Chicks are a worthwhile investment. They cost from $2 to $40 each (depending on beauty, rarity, or heritage breed) and begin laying eggs at about a year old. Healthy hens can continue to lay eggs for five to 10 years, with their peak production in the first two years. Theoretically, hens lay eggs every 24 -27 hours, but, depending on the season, they will not lay eggs every day. Gurvey estimates that last year his hens laid eggs about 240 out of 365 days.

“Chickens are influenced by the amount of light they experience, and they lay more eggs on bright, sunny days,” he explains. Gurvey opens his henhouse in the early morning and, when his chickens are rounded up at the end of the day, he closes it when it gets dark.

Inquisitive hen, “Here’s looking at you!”
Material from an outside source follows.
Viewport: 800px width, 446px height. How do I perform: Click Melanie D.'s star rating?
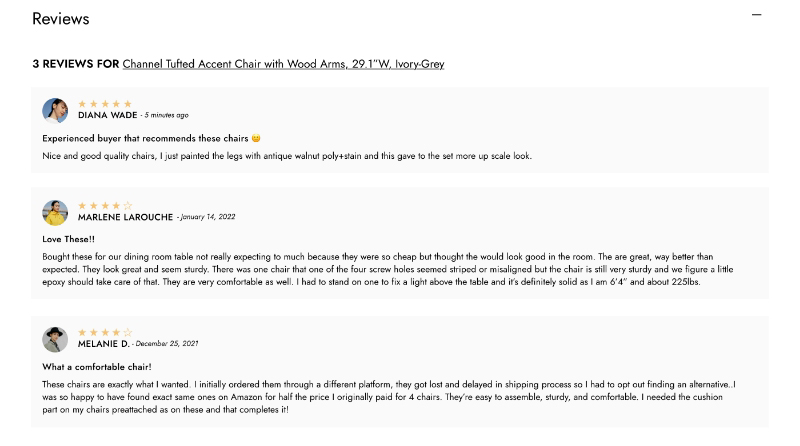[x=105, y=333]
Chickens lay eggs even if there is no rooster around; therefore, the un-roostered eggs that hens lay are not fertilized, meaning that the eggs they lay will not result in viable chicks. If a flock does have a rooster, eggs need to be collected daily, removed from the nesting boxes, and kept in a cool place before being used, so that they won’t develop into chicks. Otherwise, a hen will nest with her eggs and produce chicks. The chicken’s owner subsequently ends up raising lots of chicks from the fertilized eggs. Some of those chicks will become roosters, thereby perpetuating the fertilized egg cycle and even cause unrest in the flock.

Here’s a note for people who keep kosher. Eggs are pareve and can be eaten with either a dairy or meat meal. Kosher cooks do not use eggs with bloodspots; it’s fortunate, therefore, that supermarkets—where most kosher cooks buy eggs—do not sell fertilized eggs (the blood spot is the indicator of fertilization).